I know it can't be used as permanent building wire, but is this really considered "building" wiring. It's a dock. I've looked thru the code a little in the 400's section but really didn't see the answer I was looking for.


----------



## BBQ (Nov 16, 2010)

For what it is worth if I was going to pull the cord out and pull single conductor in I would likely use XHHW or USE etc. THWN is not that great in wet locations even though it is legal.


----------



## Service Call (Jul 9, 2011)

It only 3/4" PVC so I don't think I'll get the underground cable with 5 conductors in there. And as far as I know, around here XHHW is only aluminum. The THWN doesn't bother me, it's been in these locations for years and still going ( as long as it wasn't damaged upon install). 

I was really looking for the legal reason. Most dock guys had no argument before. It's just this one. **EDIT. Such as, "not allowed when subject to continuous water submergence".


----------



## Mr. Sparkle (Jan 27, 2009)

Every failed hoist I have ever serviced here has factory SO whips and a MC 90 on the motor, outside, exposed to all the elements.

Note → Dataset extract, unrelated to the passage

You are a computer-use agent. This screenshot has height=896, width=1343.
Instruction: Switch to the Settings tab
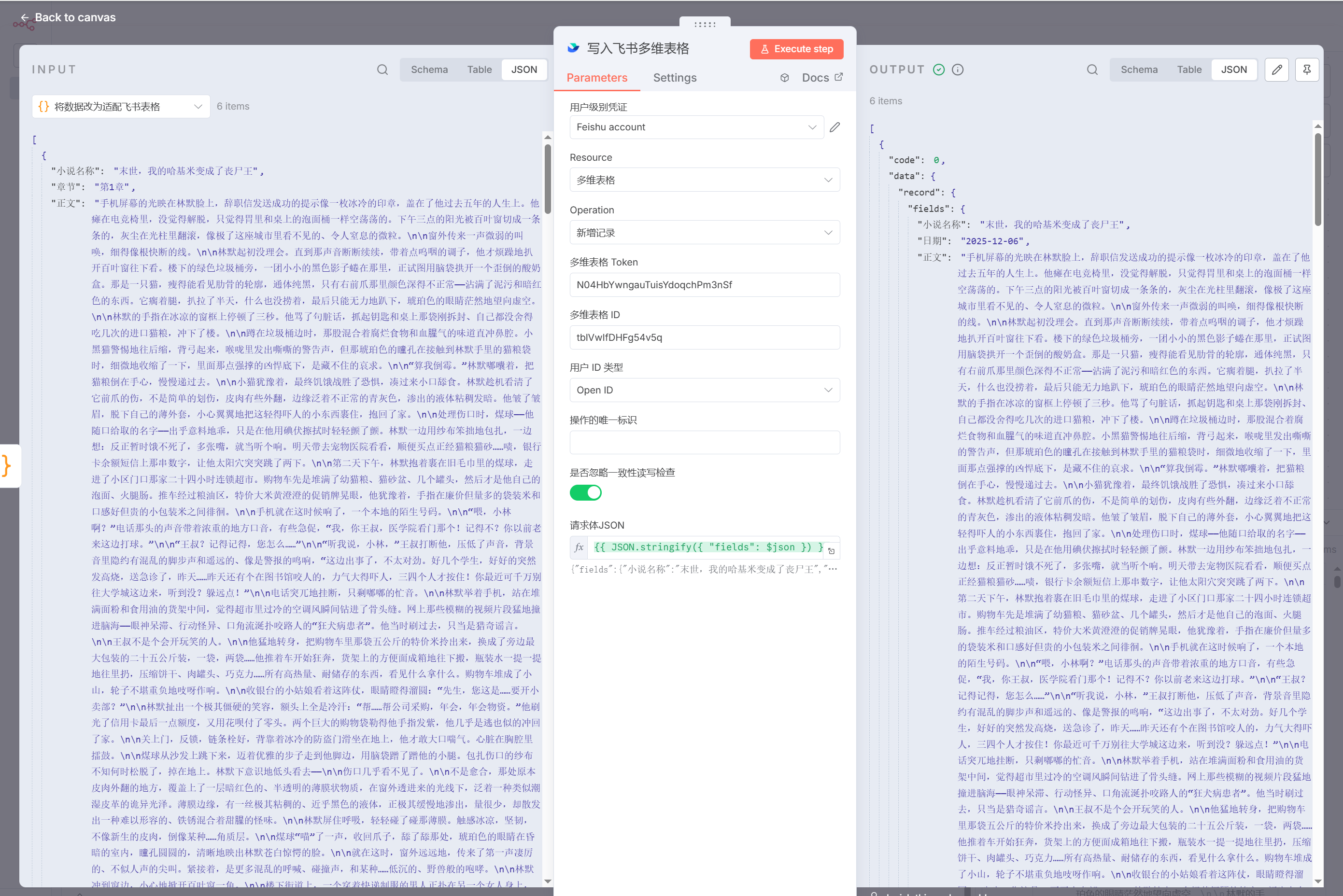(674, 78)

They come from the hoist manufacturer that way, which blows my mind.


----------



## Service Call (Jul 9, 2011)

Mr. Sparkle said:


> Every failed hoist I have ever serviced here has factory SO whips and a MC 90 on the motor, outside, exposed to all the elements.
> 
> They come from the hoist manufacturer that way, which blows my mind.


And they passed inspection too didn't they? Go figure.


----------